Topic: The Truth About New Orleans:
An Update So We Do Not Forget
New
Orleans has always been a complex city,
and despite its most common nickname
(one never used by locals, who know
better), it's never been easy. Never has
its ingrained dichotomy been more
evident than now, the weeks and months
following Hurricane Katrina. On one
hand, there is the French Quarter,
brightly lit up and noisy, night after
night. On the other hand, there is
Claiborne Avenue, and most of New
Orleans East, and most distressingly,
the Lower Ninth Ward, from which comes
so much of what made this city vital and
unique, street after street after street
of bare concrete slabs, of ruined houses
that landed on other ruined houses, of
cars tossed every which way, and at
night, all of it plunged into darkness.
(source:
www.frommers.com/Dec. 8, 2005; by
Mary Herczog)
Guest:
Kera Moseley, Ph.D.
Dr. Kera Moseley currently serves as the
President/CEO of Moseley Research Consulting Inc., a
female minority owned and operated consulting firm
located in New Orleans, Louisiana. Established in 1995,
MRC Inc. provides a full array of nonprofit technical
assistance services to public and governmental health
and social service nonprofit agencies. She holds a
Masters and Doctoral degree from Tulane University,
School of Public Health and Tropical Medicine and has
over 20 years of public health experience locally,
nationally and internationally.
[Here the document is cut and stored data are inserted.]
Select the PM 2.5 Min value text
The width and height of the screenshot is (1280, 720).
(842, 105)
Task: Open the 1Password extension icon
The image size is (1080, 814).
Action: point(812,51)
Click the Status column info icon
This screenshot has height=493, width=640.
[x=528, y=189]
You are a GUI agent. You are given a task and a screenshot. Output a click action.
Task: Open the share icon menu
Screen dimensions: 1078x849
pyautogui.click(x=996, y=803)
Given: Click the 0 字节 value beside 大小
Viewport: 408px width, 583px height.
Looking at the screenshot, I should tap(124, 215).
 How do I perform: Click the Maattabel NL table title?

She served for three
years as a US Peace Corps Health Volunteer in Sierra
Leone, West Africa, working with several governmental
and community nonprofits, as well as WHO/GPA and the
Sierra Leone Ministry of Health in establishing the
first comprehensive HIV/AIDS program for the country in
1990. Her work was selected and named as a “Top 10
Congressional Highlight” and presented to the United
States Congress in 1991. In 1993, she organized the
first global conference to address HIV/AIDS in Central
and Eastern Europe and the Former Soviet Union. She has
served as lead research investigator on over two-dozen
original research and evaluation projects on public
health topics ranging from infectious and chronic
diseases to substance use and mental health. Several of
her studies and evaluations have focused on high-risk
behaviors and hard to reach populations. She has been
lead author on over two-dozen original publications and
reports, and has presented her work at several
conferences locally, nationally and internationally.